On Wed, Jan 7, 2009 at 10:31 PM, Scott Marlowe <scott.marl...@gmail.com>wrote:

> On Wed, Jan 7, 2009 at 2:02 PM, Stefano Nichele
> <stefano.nich...@gmail.com> wrote:
> >
> > On Tue, Jan 6, 2009 at 7:45 PM, Scott Marlowe <scott.marl...@gmail.com>
> > wrote:
> >>
> >> I concur with Merlin you're I/O bound.
> >>
> >> Adding to his post, what RAID controller are you running, does it have
> >> cache, does the cache have battery backup, is the cache set to write
> >> back or write through?
> >
> >
> > At the moment I don't have such information. It's a "standard" RAID
> > controller coming with a DELL server. Is there any information I can have
> > asking to the SO ?
>
> You can run lshw to see what flavor controller it is.  Dell RAID
> controllers are pretty much either total crap, or mediocre at best.

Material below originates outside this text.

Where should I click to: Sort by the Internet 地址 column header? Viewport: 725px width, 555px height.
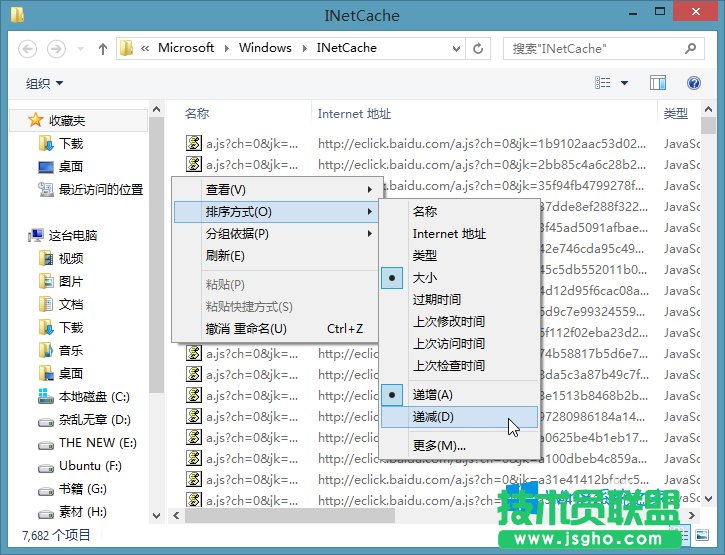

> The latest one, the Perc 6 series are squarely in the same performance
> realm as a 4 or 5 year old LSI megaraid.  The perc 5 series and before
> are total performance dogs.  The really bad news is that you can't
> generally plug in a real RAID controller on a Dell.  We put an Areca
> 168-LP PCI-x8 in one of our 1950s and it wouldn't even turn on, got a
> CPU Error.
>
> Dells are fine for web servers and such.  For database servers they're
> a total loss.  The best you can do with one is to put a generic SCSI
> card in it and connect to an external array with its own controller.
>
> We have a perc6e and a perc5e in two different servers, and no matter
> how we configure them, we can't get even 1/10th the performance of an
> Areca controller with the same number of drives on another machine of
> the same basic class as the 1950s.
>
> >> Also, what do you get for this (need contrib module pgbench installed)
> >>
> >> pgbench -i -s 100
> >> pgbench -c 50 -n 10000
> >>
> >> ? Specifically transactions per second?
> >
> > I'll run pgbench in the next days.
>
> Cool.  That pgbench is a "best case scenario" benchmark.  Lots of
> small transactions on a db that should fit into memory.  If you can't
> pull off a decent number there (at least a few hundred tps) then can't
> expect better performance from real world usage.
>
> Oh, and that should be:
>
> pgbench -c 50 -t 10000
>
> not -n... not enough sleep I guess.